Course(s) to be dropped if this course is approved:
None
Rationale for Introduction of this Course
As one of the core requirements of the Performance and Media Arts stream, this course leads students to create a performance or installation and to critique the process within a discursive cultural framework. It directly addresses performative practices and the spatial configuration of the work created which contains audience and performers. It demonstrates the necessity for an artist to be technically, artistically and theoretically proficient. It also strengthens students’ collaborative skills and working methods. This course prepares students for their 4th year when they will be expected to think and create with increasing levels of maturity.
Will this be a required or elective course in the curriculum; probable enrolment when offered?
This course will be required for all PMA students. Enrolment is estimated at 50-100 students per year.
Scheduling and Registration Information
Indicate Semester and Year this course would be first offered and planned frequency of offering thereafter.

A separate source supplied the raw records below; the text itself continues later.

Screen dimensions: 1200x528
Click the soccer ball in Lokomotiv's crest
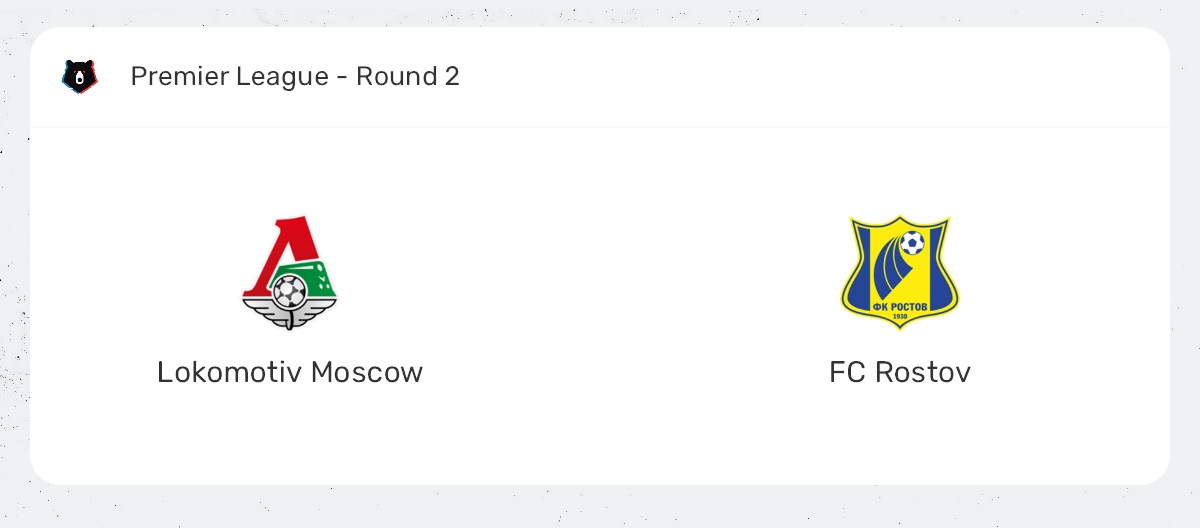click(289, 290)

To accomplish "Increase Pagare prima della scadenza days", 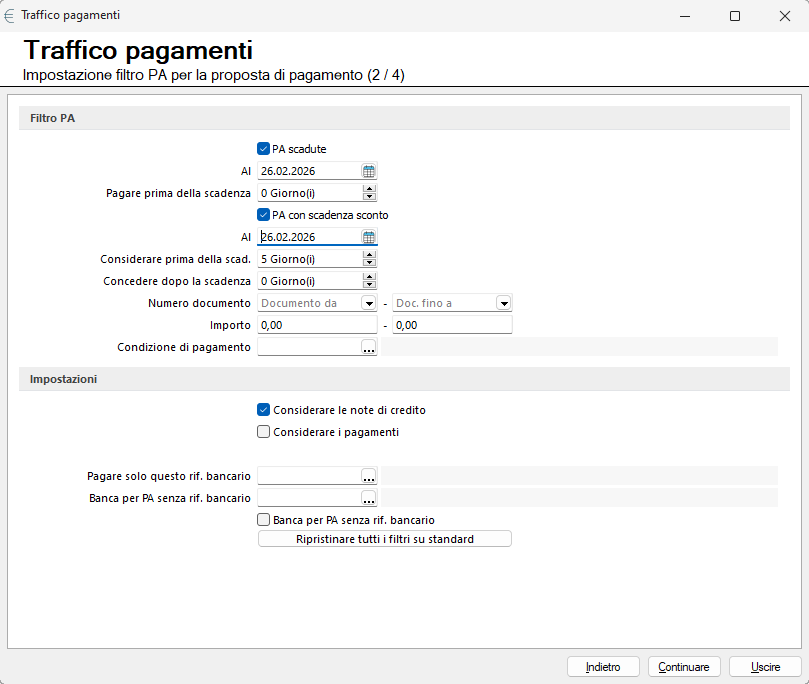I will pos(369,189).
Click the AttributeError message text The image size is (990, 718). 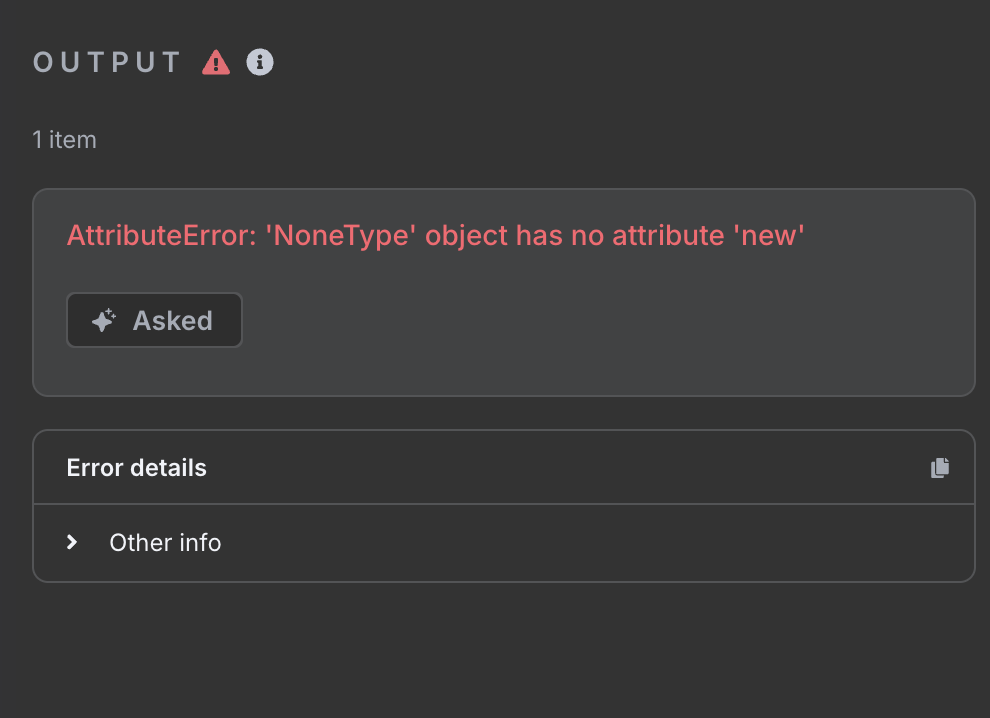tap(436, 236)
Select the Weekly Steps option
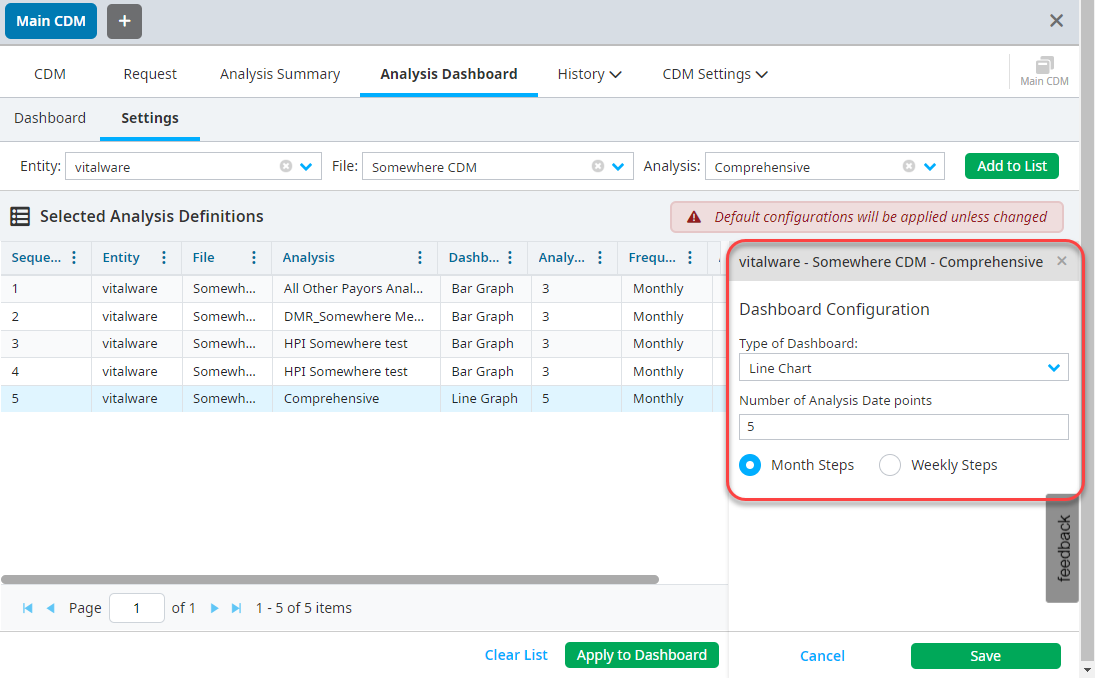 pyautogui.click(x=890, y=465)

This course will initially be offered in spring 2006 and annually thereafter.
Which of your present CFL faculty have the expertise to offer this course? Will the course be taught by sessional or limited term faculty?
Of our present faculty, the following have the expertise to offer this course:
Susan Kozel, Associate Professor
Thecla Schiphorst, Associate Professor
It is anticipated that new faculty hires will also be able to teach this course.
Are there any proposed student fees associated with this course other than tuition fees?
No.
Is this course considered a `duplicate' of any current or prior course under the University's duplicate course policy? Specify, as appropriate.
No.
Resource Implications
Note: Senate has approved (S.93-11) that no new course should be approved by Senate until funding has been committed for necessary library materials. Each new course proposal must be accompanied by a library report and, if appropriate, confirmation that funding arrangements have been addressed.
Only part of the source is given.